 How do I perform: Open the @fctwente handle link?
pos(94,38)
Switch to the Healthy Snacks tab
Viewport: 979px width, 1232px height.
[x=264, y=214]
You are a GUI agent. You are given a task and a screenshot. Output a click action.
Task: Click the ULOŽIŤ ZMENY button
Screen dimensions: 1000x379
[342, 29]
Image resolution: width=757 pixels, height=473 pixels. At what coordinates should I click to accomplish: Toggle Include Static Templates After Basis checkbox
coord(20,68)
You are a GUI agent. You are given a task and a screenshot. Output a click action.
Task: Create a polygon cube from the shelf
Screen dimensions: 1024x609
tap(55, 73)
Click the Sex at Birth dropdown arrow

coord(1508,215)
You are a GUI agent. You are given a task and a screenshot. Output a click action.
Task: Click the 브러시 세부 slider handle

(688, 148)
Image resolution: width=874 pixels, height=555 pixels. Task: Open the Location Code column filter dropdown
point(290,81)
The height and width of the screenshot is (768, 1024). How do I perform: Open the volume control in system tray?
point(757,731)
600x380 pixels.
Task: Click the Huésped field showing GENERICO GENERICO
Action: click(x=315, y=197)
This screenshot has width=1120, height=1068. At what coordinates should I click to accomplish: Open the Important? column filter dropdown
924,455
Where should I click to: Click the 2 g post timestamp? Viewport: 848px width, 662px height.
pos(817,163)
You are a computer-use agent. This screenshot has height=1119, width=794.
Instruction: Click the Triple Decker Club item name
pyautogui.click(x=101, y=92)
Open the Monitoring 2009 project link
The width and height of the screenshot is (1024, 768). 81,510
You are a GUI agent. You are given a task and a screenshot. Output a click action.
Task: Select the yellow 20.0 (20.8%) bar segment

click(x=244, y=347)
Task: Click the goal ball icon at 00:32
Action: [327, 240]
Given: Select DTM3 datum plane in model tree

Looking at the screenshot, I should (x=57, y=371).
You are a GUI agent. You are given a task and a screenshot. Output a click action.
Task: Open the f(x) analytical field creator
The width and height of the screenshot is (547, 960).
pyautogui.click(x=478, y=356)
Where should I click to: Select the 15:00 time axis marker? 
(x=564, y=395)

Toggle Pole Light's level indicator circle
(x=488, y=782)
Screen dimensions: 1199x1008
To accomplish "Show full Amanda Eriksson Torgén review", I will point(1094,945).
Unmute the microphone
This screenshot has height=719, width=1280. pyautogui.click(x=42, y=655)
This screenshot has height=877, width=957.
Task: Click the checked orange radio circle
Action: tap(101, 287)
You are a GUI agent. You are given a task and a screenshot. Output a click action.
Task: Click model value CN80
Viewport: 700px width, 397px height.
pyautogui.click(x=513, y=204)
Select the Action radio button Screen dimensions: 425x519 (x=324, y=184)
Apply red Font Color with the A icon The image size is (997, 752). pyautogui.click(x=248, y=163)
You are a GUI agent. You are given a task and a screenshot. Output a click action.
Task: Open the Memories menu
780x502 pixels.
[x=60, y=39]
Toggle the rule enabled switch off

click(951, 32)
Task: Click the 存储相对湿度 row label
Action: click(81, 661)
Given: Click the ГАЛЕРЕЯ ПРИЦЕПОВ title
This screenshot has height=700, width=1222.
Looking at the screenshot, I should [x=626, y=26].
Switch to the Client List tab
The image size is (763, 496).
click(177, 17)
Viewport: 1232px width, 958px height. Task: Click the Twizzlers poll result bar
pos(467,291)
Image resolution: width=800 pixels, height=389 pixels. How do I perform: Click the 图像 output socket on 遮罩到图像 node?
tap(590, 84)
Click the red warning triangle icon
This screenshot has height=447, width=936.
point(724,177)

= = = =

→ **Task goal**:
Number of lines containing "button" in the material above: give that number alone.

→ **Solution**:
2